(Document text):
Emergency Evacuation Guidelines for Persons Needing Assistance

Persons who are unable to evacuate without assistance  are encouraged to contact Human Resources and/or the Office of Educational Accessibility to determine what accommodations that may be necessary to maintain safety.  These needs may vary on a case-by-case basis and by individual and location.

Environmental Health and Safety can help anyone develop a personal emergency evacuation plan. 

Emergency Evacuation

Ground Floor

  • Exit by normal means as quickly as possible

Above or Below Ground Floor

  • Do not use the Elevators
  • Relocate or be moved to a designated Area of Rescue Assistance
  • Most of the Areas of Rescue Assistance can be found in enclosed stairwells. 
  • Notify the Department of Public Safety at (610) 436-3311 or extension 3311 of your location
    • If you are unable to contact DPS, have someone else notify them of your location
    • Wait for first responders to arrive and remain calm
  • Members of the Department of Public Safety or members of the West Chester Fire Department will assist you from the building.

Area of Rescue Assistance

  • An area which has direct access to an exit, where people who are unable to use stairs may remain temporarily in safety to await further instructions or assistance during emergency evacuation.

Fire Drills

In compliance with state regulations, fire drills are conducted at varying times  in all residence halls and apartments. The participation of ALL occupants of on-campus housing is required. Please follow these procedures:

  • Become familiar with the fire exits nearest your room and the evacuation plans posted on each floor of your building. Generally speaking, you should use the closest fire exit to your room, but you should also be aware of a secondary exit in the event your primary exit becomes unusable.
    • Residence Hall occupants should use the outer stair exits as their primary exits when the fire alarm is active.  This will reduce overcrowding in the center stairs.

(Data provided):
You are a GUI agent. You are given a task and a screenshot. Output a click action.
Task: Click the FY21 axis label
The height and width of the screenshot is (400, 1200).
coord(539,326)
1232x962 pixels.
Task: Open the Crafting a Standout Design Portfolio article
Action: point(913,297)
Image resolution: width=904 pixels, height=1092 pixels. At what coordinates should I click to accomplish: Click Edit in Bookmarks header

(Work task): Continue the emergency evacuation guidelines from the point at which they stop, keeping their formal tone and list format.

(Answer section):
  • When evacuating the building, only take essential belongings. This includes items such as keys, WCU ID, wallets, purses, coats, medications, etc. 
  • When evacuating the building, remember to turn off lights and close doors to rooms as you leave.
  • Exit the building swiftly. Do not run, but walk briskly to the nearest exit. Remain calm.
  • After exiting the building, report to your pre-designated meeting location (determined at the beginning of each school year). Apartment residents cannot remain in any external stairwells or complex courtyards.
  • DO NOT leave your meeting location or re-enter your residence hall unless instructed to do so by university officials.
  • DO NOT use the elevators.

Firearms, Weapons, and Hazardous Materials

Possession, storage, and/or use of the items below are prohibited in all rooms/apartments:

  • Firearms (including but not limited to: air rifles, air soft guns, paint ball guns, pellet guns, pistols, ammunition, gunpowder)
  • Dangerous Weapons (including but limited to: clubs, knives not intended for kitchen use, swords, martial arts weapons, bows & arrows, etc.)
  • Stun guns and tasers
  • Explosives of any kind, including fireworks and sparklers
  • Hazardous substances (including but not limited to: gasoline and other flammable-combustible liquids, solvents, degreasers, lab chemicals, mercury, acids, and alkaline materials, etc.)
  • Other dangerous materials (such as automobile batteries) or other potentially lethal devices that explode or deflagrate and can propel projectiles
  • Any weapon not listed

It is also a violation of this policy to use an item with a lawful purpose (i.e. scissors, baseball bat) in act or threat of violence.

Appliances and Equipment

Possession, storage, and/or use of the items below are prohibited in all rooms/apartments:

  • Extension cords, outlet adapters, and splitters. Note that surge protectors are allowed and encouraged, but they should never be overloaded, nor used in tandem
  • Halogen Bulbs
  • Air Conditioners except where provided by Residential Services
  • All large appliances (including but not limited to: non-University stoves, washer and dryers, dish washers, etc.)
  • Space Heaters except in situations where they've been installed or approved by Facilities Staff
  • Power tools such as saws, drills, drill presses, and jack hammers (unless used by Facilities staff)
  • Water filled devices like pools of any size, hot tubs, or water beds
  • Grills
  • Smoke/fog machines
  • Refrigerators over 3.6 cubic feet
  • Microwaves over 1000 Watts or .7 cubic feet
    • Microwaves under 1000 Watts or .7 cubic feet must be connected to the University provided Smoke Sensor

These items are prohibited in all non-kitchen units:

  • Toasters
  • Toaster Ovens
  • Instant Cookers (like Instant pots)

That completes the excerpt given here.